# INPUT FOR THIS TASK:
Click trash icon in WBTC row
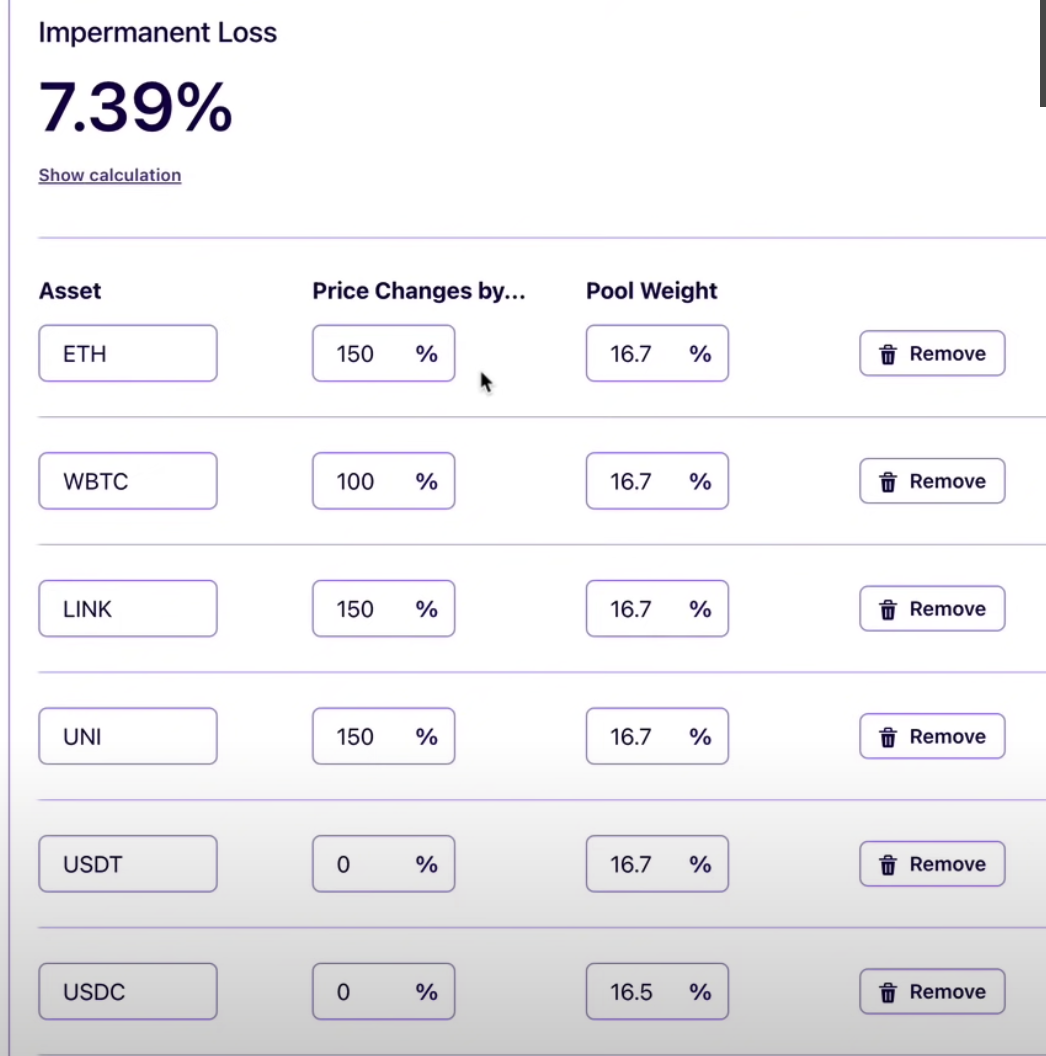1046x1056 pixels. (887, 482)
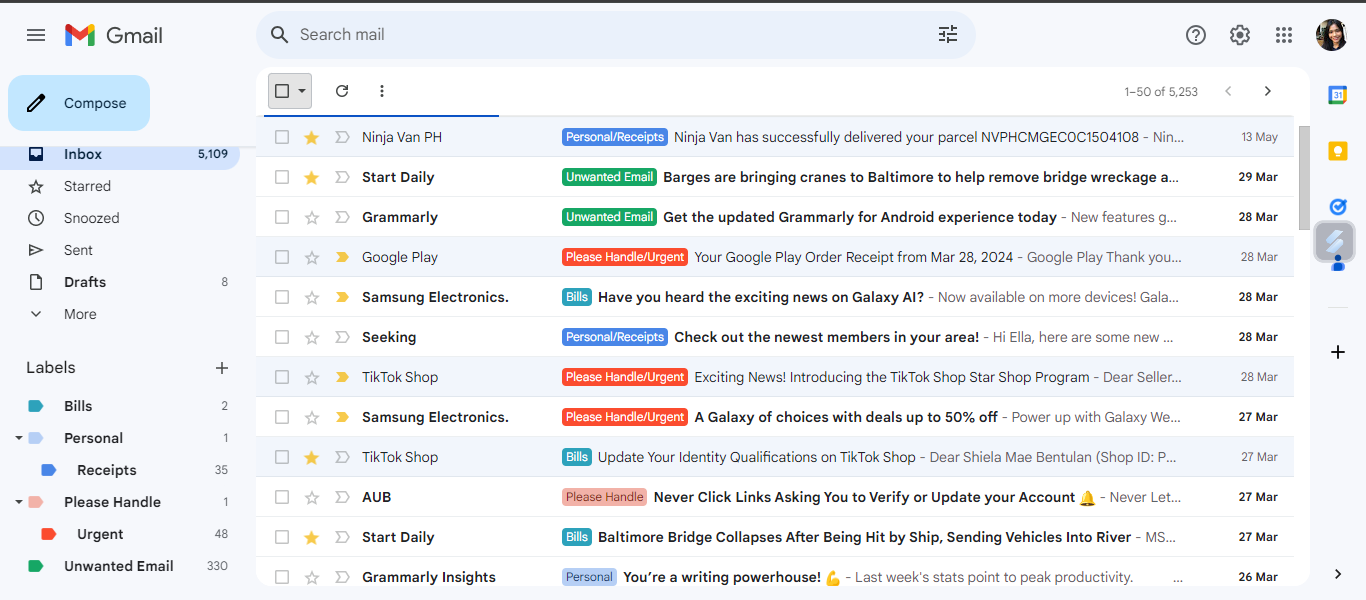Click the refresh inbox icon
This screenshot has height=600, width=1366.
point(342,91)
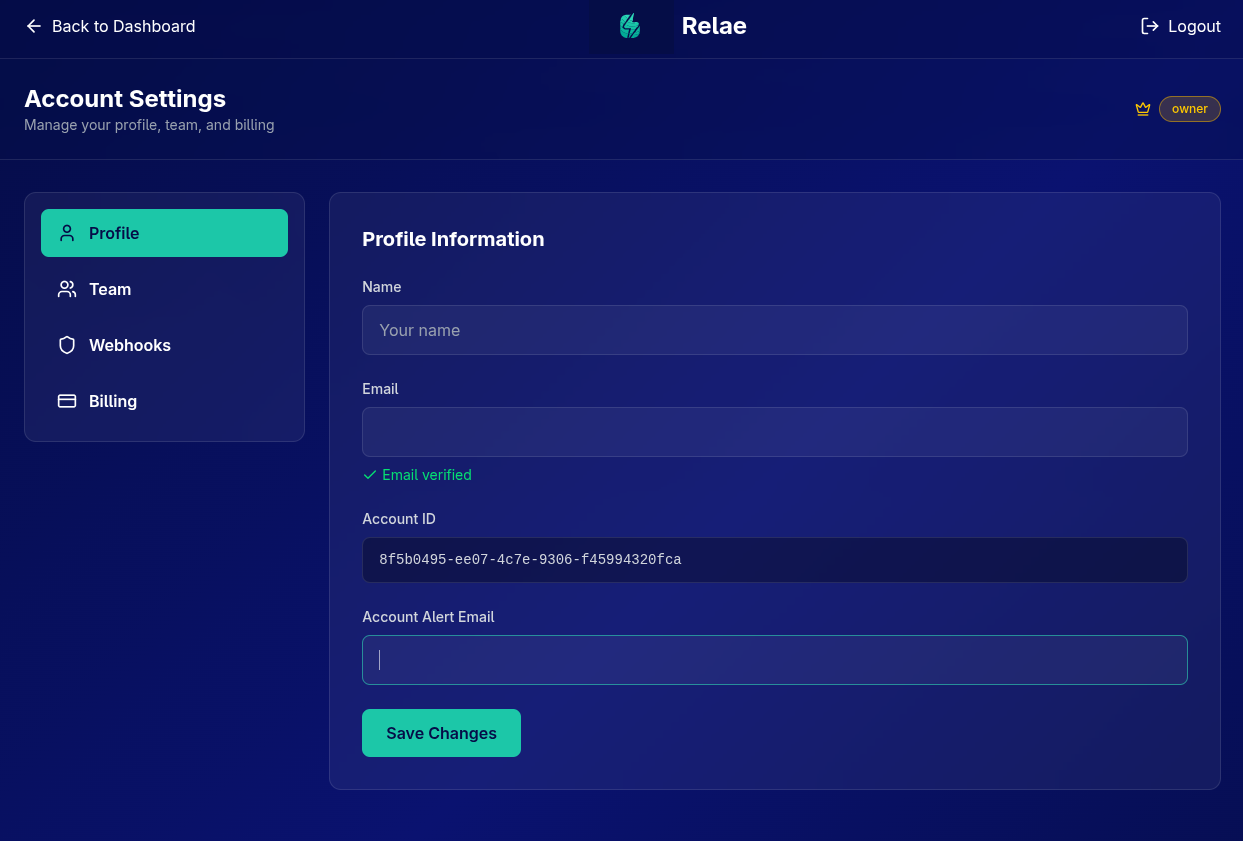Image resolution: width=1243 pixels, height=841 pixels.
Task: Switch to the Team settings tab
Action: point(110,288)
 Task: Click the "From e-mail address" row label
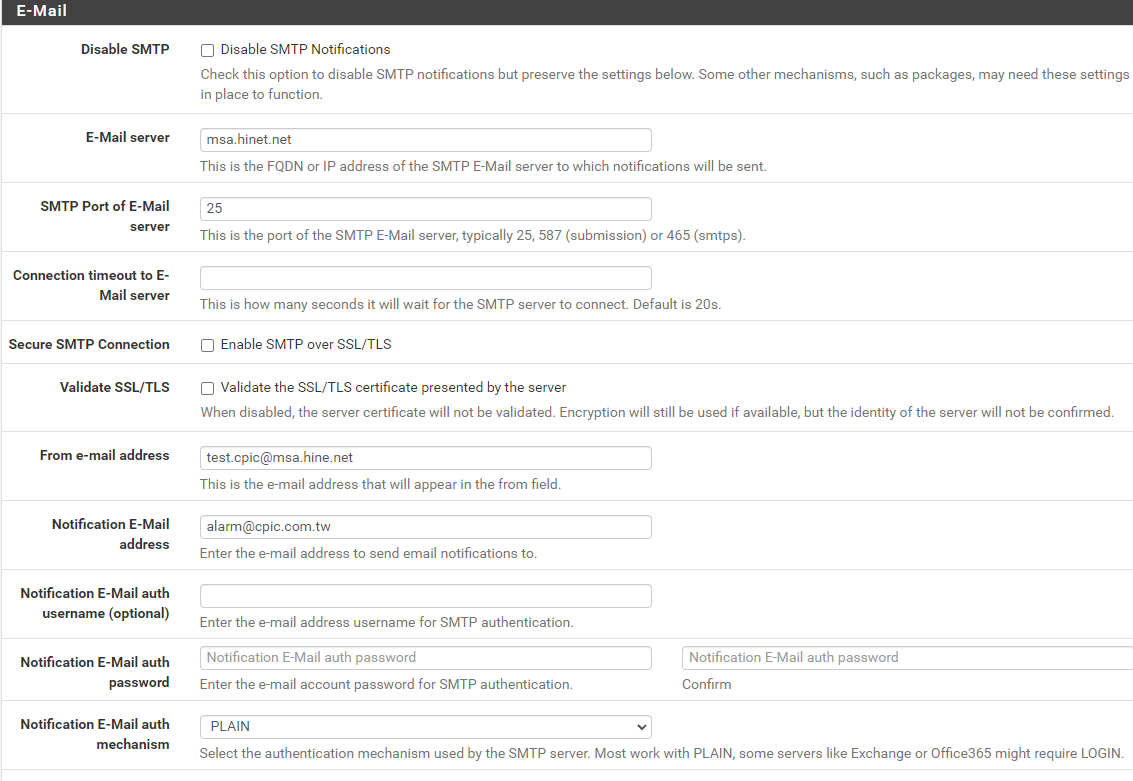point(104,455)
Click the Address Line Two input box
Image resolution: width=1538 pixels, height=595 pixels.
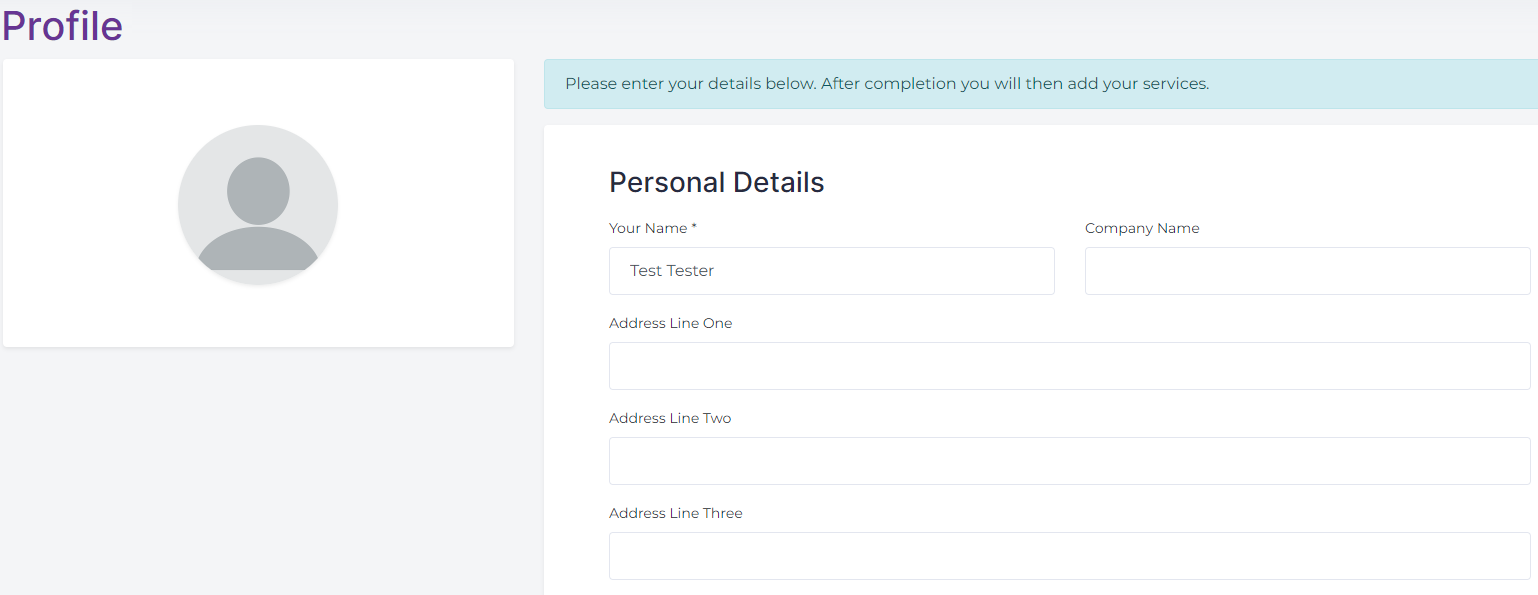pyautogui.click(x=1069, y=460)
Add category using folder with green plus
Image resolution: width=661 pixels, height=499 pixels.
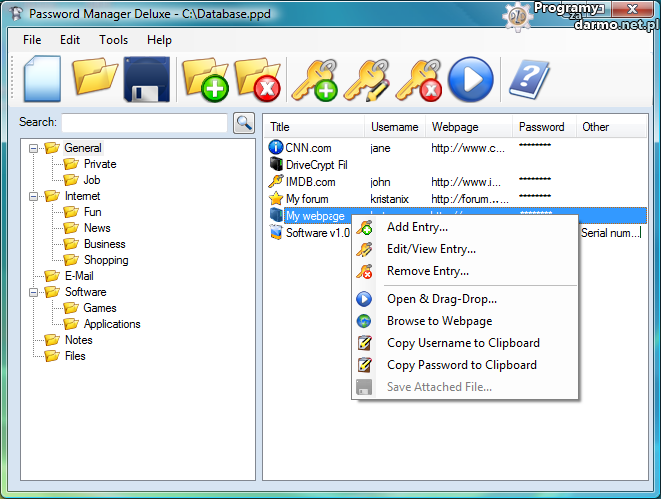[205, 80]
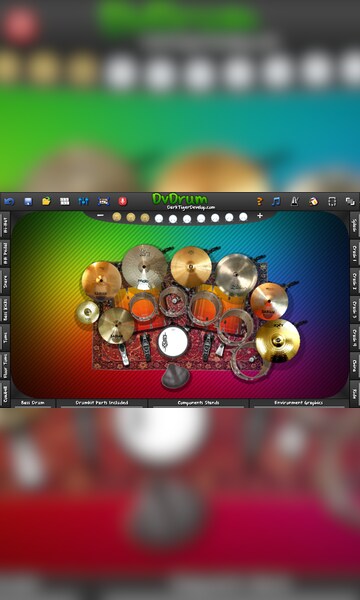Select the Toms tab on left side
The image size is (360, 600).
(x=5, y=338)
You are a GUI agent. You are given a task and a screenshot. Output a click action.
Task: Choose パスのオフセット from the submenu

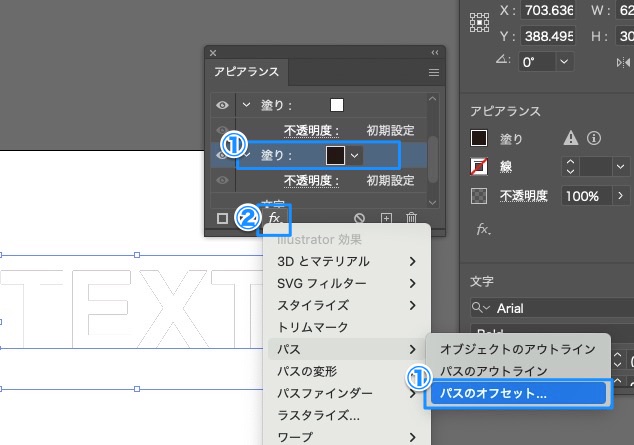494,393
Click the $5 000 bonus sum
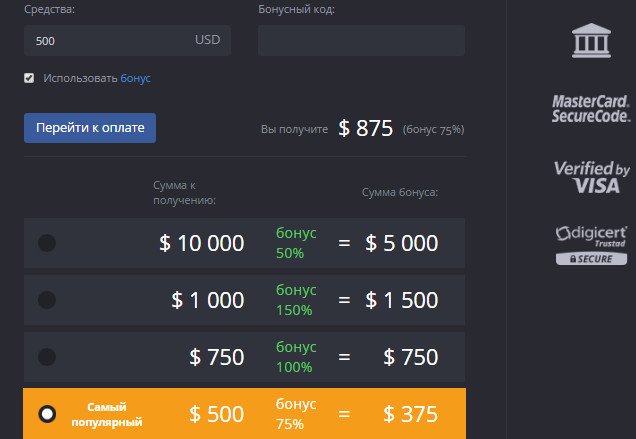636x439 pixels. [x=401, y=243]
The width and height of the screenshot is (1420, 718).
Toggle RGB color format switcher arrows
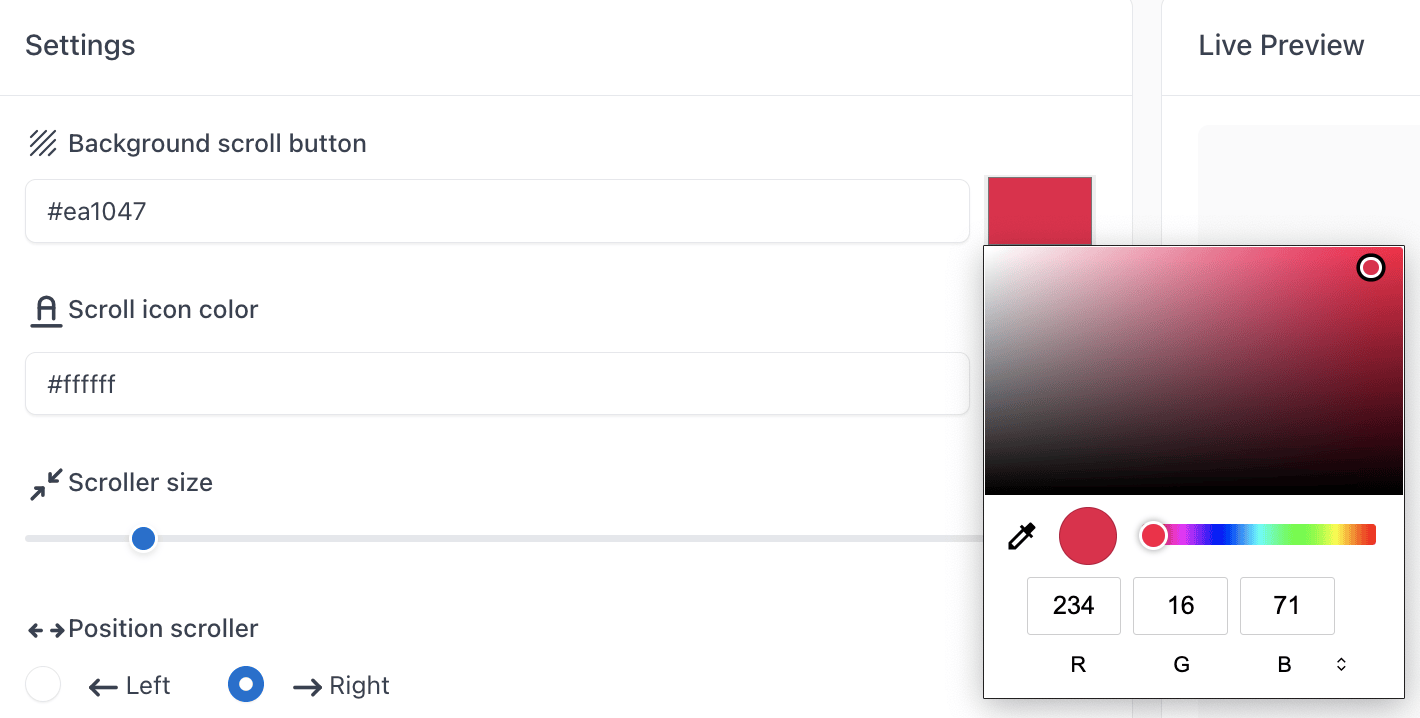click(x=1341, y=664)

# TASK BRIEF:
This calls for each record above to be set down exactly, with the images skipped.

# RESULT FOR THIS TASK:
Click trash icon in WBTC row
1046x1056 pixels. (887, 482)
Click the refresh inbox icon
This screenshot has height=600, width=1366.
point(342,91)
Image resolution: width=1243 pixels, height=841 pixels.
Task: Switch to the Team settings tab
Action: point(110,288)
 Task: Click the "From e-mail address" row label
point(104,455)
Click the Address Line Two input box
Image resolution: width=1538 pixels, height=595 pixels.
pyautogui.click(x=1069, y=460)
Add category using folder with green plus
Image resolution: width=661 pixels, height=499 pixels.
[205, 80]
Select the Toms tab on left side
The image size is (360, 600).
(x=5, y=338)
You are a GUI agent. You are given a task and a screenshot. Output a click action.
Task: Choose パスのオフセット from the submenu

494,393
Click the $5 000 bonus sum
636x439 pixels. [x=401, y=243]
The width and height of the screenshot is (1420, 718).
Toggle RGB color format switcher arrows
click(x=1341, y=664)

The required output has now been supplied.